Stabilité financière : Généralement, les femmes plus âgées ont une situation financière plus stable, ce qui peut faciliter la vie de famille.
Expérience de vie : L'expérience de vie accumulée peut aider à prendre des décisions éclairées concernant l'éducation et le bien-être de l'enfant.
Un regard différent sur la vie : Sarah Graves, souligne qu'avec l'âge vient une forme de lâcher-prise bénéfique, permettant de relativiser les injonctions sociales amplifiées par les réseaux.
PMA et Grossesse Tardive
Pour certaines femmes, la grossesse tardive peut nécessiter une assistance médicale à la procréation (PMA). Les témoignages suivants illustrent les parcours complexes et les émotions intenses liées à la PMA :
Un long parcours de PMA : Une femme raconte son parcours difficile en PMA, avec des examens, des stimulations et des ponctions d'ovocytes sans succès. Après plusieurs tentatives de FIV ICSI, elle finit par tomber enceinte naturellement à 40 ans, puis de nouveau à 44 ans. Cependant, cette dernière grossesse est marquée par la découverte d'une trisomie 21 chez le bébé, conduisant à une IMG. Elle souligne l'importance du soutien du conjoint et de la nécessité de ne pas se laisserConsumer par le désir d'enfant.
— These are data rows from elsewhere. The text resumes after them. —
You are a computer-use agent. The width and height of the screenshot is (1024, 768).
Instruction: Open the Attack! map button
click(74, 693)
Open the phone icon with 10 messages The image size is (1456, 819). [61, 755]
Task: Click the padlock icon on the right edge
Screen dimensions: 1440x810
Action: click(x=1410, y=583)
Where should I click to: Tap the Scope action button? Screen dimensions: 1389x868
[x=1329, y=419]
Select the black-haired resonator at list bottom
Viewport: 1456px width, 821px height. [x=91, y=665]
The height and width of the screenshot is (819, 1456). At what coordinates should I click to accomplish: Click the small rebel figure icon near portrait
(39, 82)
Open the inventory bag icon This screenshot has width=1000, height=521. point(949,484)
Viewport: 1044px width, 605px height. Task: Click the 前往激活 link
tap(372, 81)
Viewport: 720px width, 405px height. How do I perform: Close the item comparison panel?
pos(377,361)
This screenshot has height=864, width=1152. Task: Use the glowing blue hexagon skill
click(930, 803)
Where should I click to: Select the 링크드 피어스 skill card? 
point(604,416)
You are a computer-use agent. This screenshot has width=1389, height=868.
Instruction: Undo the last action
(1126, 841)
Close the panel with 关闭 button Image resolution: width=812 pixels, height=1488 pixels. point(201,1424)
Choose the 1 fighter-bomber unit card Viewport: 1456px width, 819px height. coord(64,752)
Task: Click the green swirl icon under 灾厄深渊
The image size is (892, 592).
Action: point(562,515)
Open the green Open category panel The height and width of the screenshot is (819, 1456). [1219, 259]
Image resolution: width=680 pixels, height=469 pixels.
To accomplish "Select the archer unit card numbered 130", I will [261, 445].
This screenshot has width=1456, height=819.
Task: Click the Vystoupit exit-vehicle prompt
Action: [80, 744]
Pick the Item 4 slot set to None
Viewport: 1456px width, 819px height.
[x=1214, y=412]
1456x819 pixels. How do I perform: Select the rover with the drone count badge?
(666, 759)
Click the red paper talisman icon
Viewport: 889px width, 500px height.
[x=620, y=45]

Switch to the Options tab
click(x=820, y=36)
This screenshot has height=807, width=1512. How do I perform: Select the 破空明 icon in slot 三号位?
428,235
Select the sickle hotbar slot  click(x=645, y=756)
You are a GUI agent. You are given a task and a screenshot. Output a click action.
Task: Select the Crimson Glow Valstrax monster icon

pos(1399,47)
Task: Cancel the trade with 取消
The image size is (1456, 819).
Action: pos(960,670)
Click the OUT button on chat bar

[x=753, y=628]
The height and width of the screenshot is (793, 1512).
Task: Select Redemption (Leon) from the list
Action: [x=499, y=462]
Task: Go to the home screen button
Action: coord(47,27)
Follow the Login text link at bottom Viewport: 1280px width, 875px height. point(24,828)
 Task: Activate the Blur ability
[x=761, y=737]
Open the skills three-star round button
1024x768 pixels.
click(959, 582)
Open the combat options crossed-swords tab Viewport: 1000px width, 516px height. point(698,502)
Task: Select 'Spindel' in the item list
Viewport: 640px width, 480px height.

Le don d'ovocytes : Après des échecs répétés de FIV, une femme se tourne vers le don d'ovocytes à Prague. Malgré le transfert de deux embryons, la tentative se solde par un échec. Elle décrit son épuisement physique et moral après des années d'essais bébé, et la décision de son mari d'arrêter les traitements pour préserver leur couple.
Conseils et Recommandations
Voici quelques conseils pour les femmes envisageant une grossesse à 38 ans :
Consulter un médecin : Il est essentiel de discuter de son projet de grossesse avec un médecin pour évaluer les risques et bénéficier d'un suivi adapté.
Adopter une hygiène de vie saine : Une alimentation équilibrée, une activité physique régulière et l'arrêt du tabac et de l'alcool sont essentiels pour optimiser la fertilité et la santé de la mère et du bébé.
Gérer le stress : Le stress peut avoir un impact négatif sur la fertilité. Il est important de trouver des moyens de se détendre et de gérer ses émotions.
S'entourer : Le soutien du conjoint, de la famille et des amis est crucial pour faire face aux défis de la grossesse et de la maternité.
Écouter son corps : Chaque femme est différente. Il est important d'écouter son corps et de respecter ses limites.